• [Activity]
In full and without alteration, output each record given here.

+---+

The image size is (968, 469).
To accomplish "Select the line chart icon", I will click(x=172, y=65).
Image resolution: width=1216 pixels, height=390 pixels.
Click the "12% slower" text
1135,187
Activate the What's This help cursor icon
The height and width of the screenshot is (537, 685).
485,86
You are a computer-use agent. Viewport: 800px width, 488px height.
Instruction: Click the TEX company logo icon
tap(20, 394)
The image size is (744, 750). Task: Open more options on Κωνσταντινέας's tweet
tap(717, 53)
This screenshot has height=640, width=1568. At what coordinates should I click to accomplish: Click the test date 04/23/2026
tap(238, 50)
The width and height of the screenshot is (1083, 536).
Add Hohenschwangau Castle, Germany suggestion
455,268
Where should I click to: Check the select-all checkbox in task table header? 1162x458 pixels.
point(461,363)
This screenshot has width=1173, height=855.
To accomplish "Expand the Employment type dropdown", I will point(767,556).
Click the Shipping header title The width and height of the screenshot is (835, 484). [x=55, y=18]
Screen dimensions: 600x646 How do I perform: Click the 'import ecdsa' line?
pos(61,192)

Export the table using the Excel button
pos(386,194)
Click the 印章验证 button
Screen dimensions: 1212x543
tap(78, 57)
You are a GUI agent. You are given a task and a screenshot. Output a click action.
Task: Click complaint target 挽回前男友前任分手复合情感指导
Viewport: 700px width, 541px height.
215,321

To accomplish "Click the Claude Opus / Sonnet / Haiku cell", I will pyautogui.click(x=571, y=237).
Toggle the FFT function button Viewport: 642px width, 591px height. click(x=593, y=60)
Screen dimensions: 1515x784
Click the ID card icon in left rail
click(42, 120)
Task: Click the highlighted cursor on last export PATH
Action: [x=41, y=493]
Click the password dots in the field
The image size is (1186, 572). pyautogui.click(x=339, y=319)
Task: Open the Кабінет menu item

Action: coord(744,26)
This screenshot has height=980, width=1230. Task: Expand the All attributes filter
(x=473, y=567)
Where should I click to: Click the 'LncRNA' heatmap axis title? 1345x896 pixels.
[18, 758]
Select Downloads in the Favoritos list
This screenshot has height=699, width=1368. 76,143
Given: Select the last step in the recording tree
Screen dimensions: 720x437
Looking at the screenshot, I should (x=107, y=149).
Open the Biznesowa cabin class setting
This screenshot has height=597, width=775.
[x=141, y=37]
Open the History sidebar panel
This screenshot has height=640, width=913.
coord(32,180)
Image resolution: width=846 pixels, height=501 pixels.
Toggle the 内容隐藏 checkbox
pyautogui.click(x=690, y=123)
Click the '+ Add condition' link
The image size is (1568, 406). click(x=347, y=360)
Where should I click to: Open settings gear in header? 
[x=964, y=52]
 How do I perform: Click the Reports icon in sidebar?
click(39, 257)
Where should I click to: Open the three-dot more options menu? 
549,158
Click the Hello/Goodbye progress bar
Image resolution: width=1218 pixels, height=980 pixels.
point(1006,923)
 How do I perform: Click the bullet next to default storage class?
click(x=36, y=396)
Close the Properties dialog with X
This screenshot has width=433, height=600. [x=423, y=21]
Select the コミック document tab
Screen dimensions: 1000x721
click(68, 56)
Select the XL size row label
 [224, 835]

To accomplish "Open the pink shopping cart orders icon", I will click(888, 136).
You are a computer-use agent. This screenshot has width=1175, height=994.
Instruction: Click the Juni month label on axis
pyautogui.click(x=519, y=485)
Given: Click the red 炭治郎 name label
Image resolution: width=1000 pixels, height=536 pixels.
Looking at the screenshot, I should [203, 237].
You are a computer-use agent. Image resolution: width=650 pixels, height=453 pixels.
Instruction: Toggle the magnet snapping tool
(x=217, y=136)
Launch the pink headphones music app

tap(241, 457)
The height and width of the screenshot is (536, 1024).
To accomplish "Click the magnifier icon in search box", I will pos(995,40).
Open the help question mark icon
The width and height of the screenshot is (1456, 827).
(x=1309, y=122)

+---+

• [Problem solution]
The image size is (968, 469).
To accomplish "Select the line chart icon", I will click(x=172, y=65).
Image resolution: width=1216 pixels, height=390 pixels.
Click the "12% slower" text
1135,187
Activate the What's This help cursor icon
The height and width of the screenshot is (537, 685).
485,86
You are a computer-use agent. Viewport: 800px width, 488px height.
Instruction: Click the TEX company logo icon
tap(20, 394)
The image size is (744, 750). Task: Open more options on Κωνσταντινέας's tweet
tap(717, 53)
This screenshot has height=640, width=1568. At what coordinates should I click to accomplish: Click the test date 04/23/2026
tap(238, 50)
The width and height of the screenshot is (1083, 536).
Add Hohenschwangau Castle, Germany suggestion
455,268
Where should I click to: Check the select-all checkbox in task table header? 1162x458 pixels.
point(461,363)
This screenshot has width=1173, height=855.
To accomplish "Expand the Employment type dropdown", I will point(767,556).
Click the Shipping header title The width and height of the screenshot is (835, 484). [x=55, y=18]
Screen dimensions: 600x646 How do I perform: Click the 'import ecdsa' line?
pos(61,192)

Export the table using the Excel button
pos(386,194)
Click the 印章验证 button
Screen dimensions: 1212x543
tap(78, 57)
You are a GUI agent. You are given a task and a screenshot. Output a click action.
Task: Click complaint target 挽回前男友前任分手复合情感指导
Viewport: 700px width, 541px height.
215,321

To accomplish "Click the Claude Opus / Sonnet / Haiku cell", I will pyautogui.click(x=571, y=237).
Toggle the FFT function button Viewport: 642px width, 591px height. click(x=593, y=60)
Screen dimensions: 1515x784
Click the ID card icon in left rail
click(42, 120)
Task: Click the highlighted cursor on last export PATH
Action: [x=41, y=493]
Click the password dots in the field
The image size is (1186, 572). pyautogui.click(x=339, y=319)
Task: Open the Кабінет menu item

Action: coord(744,26)
This screenshot has height=980, width=1230. Task: Expand the All attributes filter
(x=473, y=567)
Where should I click to: Click the 'LncRNA' heatmap axis title? 1345x896 pixels.
[18, 758]
Select Downloads in the Favoritos list
This screenshot has height=699, width=1368. 76,143
Given: Select the last step in the recording tree
Screen dimensions: 720x437
Looking at the screenshot, I should (x=107, y=149).
Open the Biznesowa cabin class setting
This screenshot has height=597, width=775.
[x=141, y=37]
Open the History sidebar panel
This screenshot has height=640, width=913.
coord(32,180)
Image resolution: width=846 pixels, height=501 pixels.
Toggle the 内容隐藏 checkbox
pyautogui.click(x=690, y=123)
Click the '+ Add condition' link
The image size is (1568, 406). click(x=347, y=360)
Where should I click to: Open settings gear in header? 
[x=964, y=52]
 How do I perform: Click the Reports icon in sidebar?
click(39, 257)
Where should I click to: Open the three-dot more options menu? 
549,158
Click the Hello/Goodbye progress bar
Image resolution: width=1218 pixels, height=980 pixels.
point(1006,923)
 How do I perform: Click the bullet next to default storage class?
click(x=36, y=396)
Close the Properties dialog with X
This screenshot has width=433, height=600. [x=423, y=21]
Select the コミック document tab
Screen dimensions: 1000x721
click(68, 56)
Select the XL size row label
 [224, 835]

To accomplish "Open the pink shopping cart orders icon", I will click(888, 136).
You are a computer-use agent. This screenshot has width=1175, height=994.
Instruction: Click the Juni month label on axis
pyautogui.click(x=519, y=485)
Given: Click the red 炭治郎 name label
Image resolution: width=1000 pixels, height=536 pixels.
Looking at the screenshot, I should [203, 237].
You are a computer-use agent. Image resolution: width=650 pixels, height=453 pixels.
Instruction: Toggle the magnet snapping tool
(x=217, y=136)
Launch the pink headphones music app

tap(241, 457)
The height and width of the screenshot is (536, 1024).
To accomplish "Click the magnifier icon in search box", I will pos(995,40).
Open the help question mark icon
The width and height of the screenshot is (1456, 827).
(x=1309, y=122)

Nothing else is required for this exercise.